M81Remark Code (RARC)Active
M81 Remark Code - Highest Level of Specificity Required
The M81 remark code indicates that the provider must code to the highest level of specificity for the services billed. This remark typically accompanies an adjustment reason code that reflects a denial or reduction based on insufficient specificity in coding.
How It Relates to the Denial
The M81 remark code is often seen alongside adjustment reason codes that pertain to coding errors or insufficient detail in the claim submission.
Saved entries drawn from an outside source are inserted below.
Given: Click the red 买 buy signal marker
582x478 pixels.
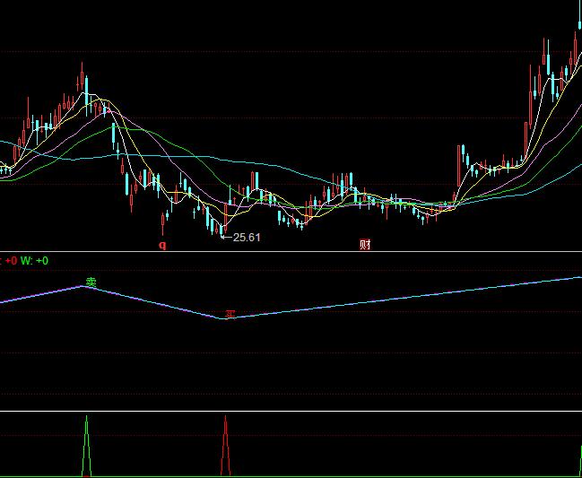Looking at the screenshot, I should tap(230, 314).
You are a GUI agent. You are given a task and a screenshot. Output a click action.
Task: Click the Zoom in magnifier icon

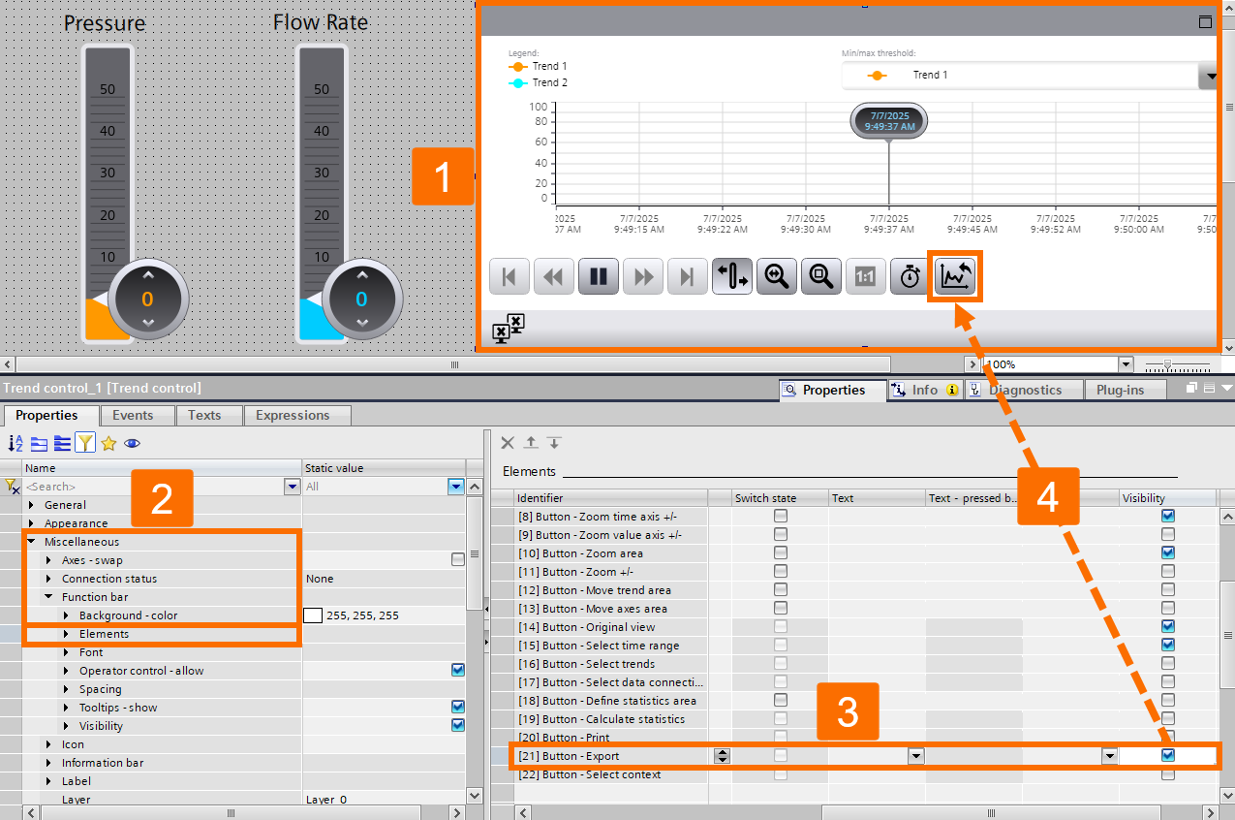coord(776,276)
It signals that the payer has processed the claim but requires more precise coding to support the billed services properly.
Common Scenarios
1A provider submitted a claim for a surgical procedure but used a general code that does not specify the exact nature of the surgery.
→ The M81 remark code suggests that the payer found the coding inadequate and is indicating the need for a more specific code that accurately reflects the surgical procedure performed.
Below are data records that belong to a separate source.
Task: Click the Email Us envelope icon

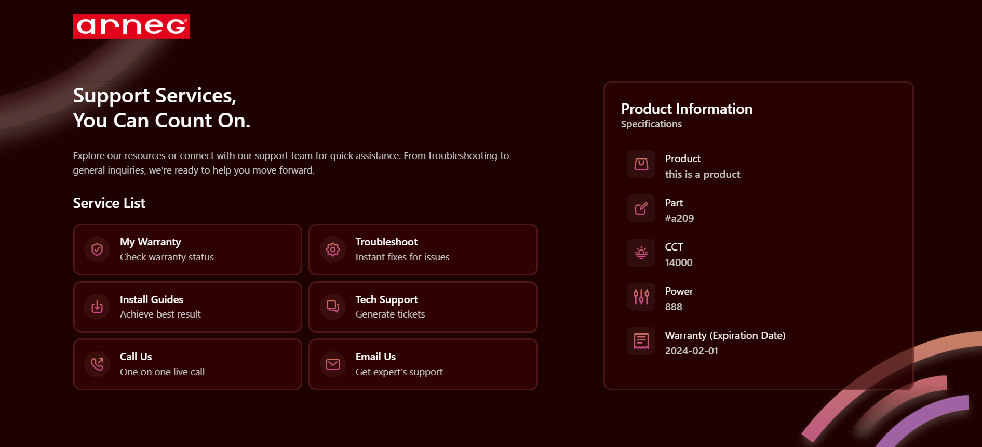Action: [333, 364]
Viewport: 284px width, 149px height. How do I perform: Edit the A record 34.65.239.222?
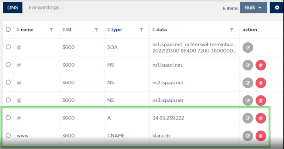(x=248, y=118)
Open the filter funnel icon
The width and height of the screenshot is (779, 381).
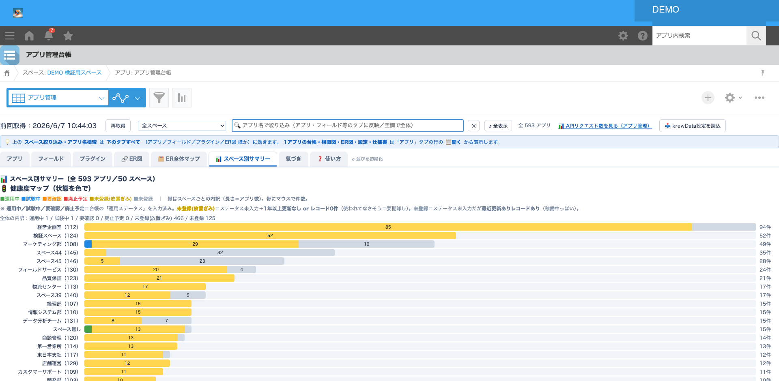point(159,98)
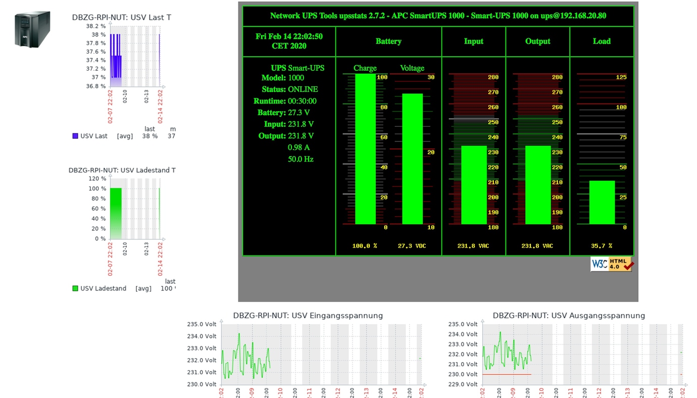Click the Output column header
The height and width of the screenshot is (398, 697).
point(537,41)
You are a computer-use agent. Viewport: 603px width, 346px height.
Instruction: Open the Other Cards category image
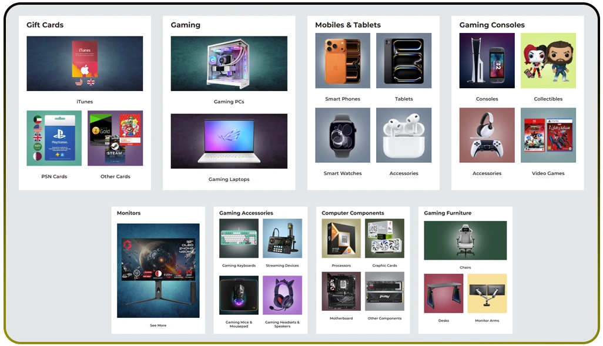click(x=115, y=138)
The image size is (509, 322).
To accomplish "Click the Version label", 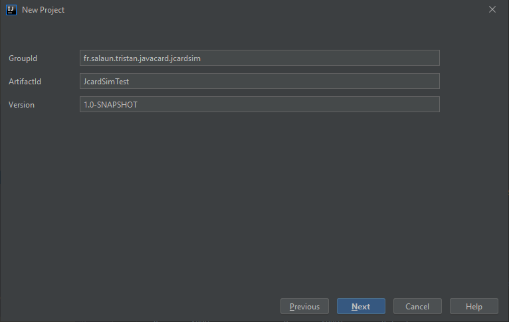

2A claim for a patient visit was denied due to the use of a vague diagnosis code that does not convey the full details of the patient's condition.
→ With the M81 remark code, the payer is pointing out that the diagnosis code should be more specific, potentially leading to a reconsideration of the claim if the correct code is provided.
3A claim for physical therapy services was processed but resulted in a payment reduction because the billed code lacked sufficient detail about the treatment provided.
→ The presence of the M81 remark code indicates that the payer expects a more specific code to justify the services rendered and potentially increase the reimbursement.
What to Do
- Review the coding guidelines for the services billed to ensure compliance with specificity requirements.
- Update the claim with the highest level of specificity for the diagnosis or procedure codes.
- Resubmit the corrected claim with the appropriate detailed codes.
What to Check
- The coding guidelines relevant to the services billed.
- The original claim submitted to identify where specificity was lacking.
- The payer's policy on coding specificity to ensure compliance.